Nun sei zu erwarten, dass die vom Export getragenen Impulse "schwächer werden, da der globale Aufschwung insbesondere in seinen Kraftzentren USA und China an Tempo verliert".

Noch keine Besserung am Arbeitsmarkt

Am Arbeitsmarkt habe die konjunkturelle Erholung bisher nicht zu einer Besserung der Lage geführt, heißt es in dem Gutachten weiter.

Zwar habe die Zahl der Beschäftigten seit Jahresbeginn langsam zugenommen; dies sei aber vor allem Folge neuer Instrumente der Arbeitsmarktpolitik wie Minijobs und Ich-AGs. Die Zahl der sozialversicherungspflichtig Beschäftigten sei dagegen weiter gesunken, und die Arbeitslosigkeit "spürbar gestiegen".

Mit fortschreitender Belebung der Konjunktur würden sich allmählich die Beschäftigungsperspektiven zwar aufhellen, prognostizieren die Experten.

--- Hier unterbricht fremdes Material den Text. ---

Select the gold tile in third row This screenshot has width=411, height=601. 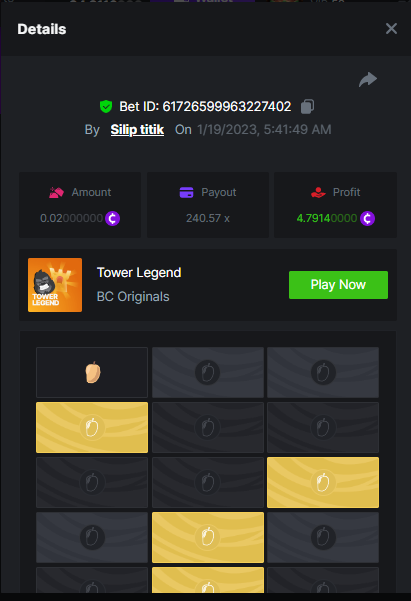point(323,482)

Angesichts des von der Mehrheit der Institute erwarteten moderaten Wachstumstempos sei "eine rasche und durchgreifende Besserung der Lage am Arbeitsmarkt im Prognosezeitraum allerdings wenig wahrscheinlich".

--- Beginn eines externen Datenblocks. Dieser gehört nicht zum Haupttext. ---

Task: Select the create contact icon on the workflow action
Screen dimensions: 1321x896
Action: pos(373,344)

Ein schlüssiges Konzept für eine wachstumsfördernde Politik sei von der Bundesregierung bislang nicht vorgelegt worden, monierten die Wirtschaftsforscher.

Grundsätzlich habe die Regierung mit der Agenda 2010 zwar "Weichen in die richtige Richtung gestellt". Es bleibe aber der Eindruck, dass es sich vor allem um Einzelmaßnahmen handele.

Die Neuausrichtung der Arbeitsmarktpolitik habe zudem "zu einer überraschend starken" Inanspruchnahme eines Teils der neu eingeführten Instrumente wie Mini­Jobs und Ich-AGs geführt.

Gefahr der anhaltenden Subventionierung

Wichtig sei aber vor allem, den ersten Arbeitsmarkt wieder stärker in den Mittelpunkt zu rücken. "Geschieht dies nicht, ist die Gefahr groß, dass der Staat in wachsenden Segmenten des Arbeitsmarktes Arbeitsplätze auf Dauer subventioniert." Die Gewerkschaften forderten die Institute auf, mittelfristig relativ niedrige Lohnforderungen zu stellen.

In der Finanzpolitik habe Deutschland unterdessen "erneut wichtige Ziele verfehlt", hieß es weiter. 2004 werde das Haushaltsdefizit voraussichtlich bei 3,8 Prozent des Bruttoinlandsproduktes (BIP) liegen. Und auch im kommenden Jahr werde Deutschland mit 3,5 Prozent erneut die Drei-Prozent-Vorgabe des europäischen Stabilitätspaktes im vierten Jahr in Folge überschreiten.

Die Mehrheit der Institute (RWI Essen, HWWA Hamburg, IfW Kiel und ifo München) plädiert dafür, die Konsolidierung im kommenden Jahr zu verstärken, ein Sparprogramm aufzulegen und auf jeden Fall das Defizit auf drei Prozent zu begrenzen.

"Besonderes Risiko"

Für die Weltwirtschaft insgesamt stellten die hohen Ölpreise "ein besonderes Risiko" dar, erklärten die Institute. Sie bremsten das globale Wachstum.

Die Weltwirtschaft wird den Instituten zufolge 2005 voraussichtlich mit einer Rate von 3,2 Prozent wachsen, nach einem sehr kräftigen Anstieg um 3,9 Prozent in diesem Jahr.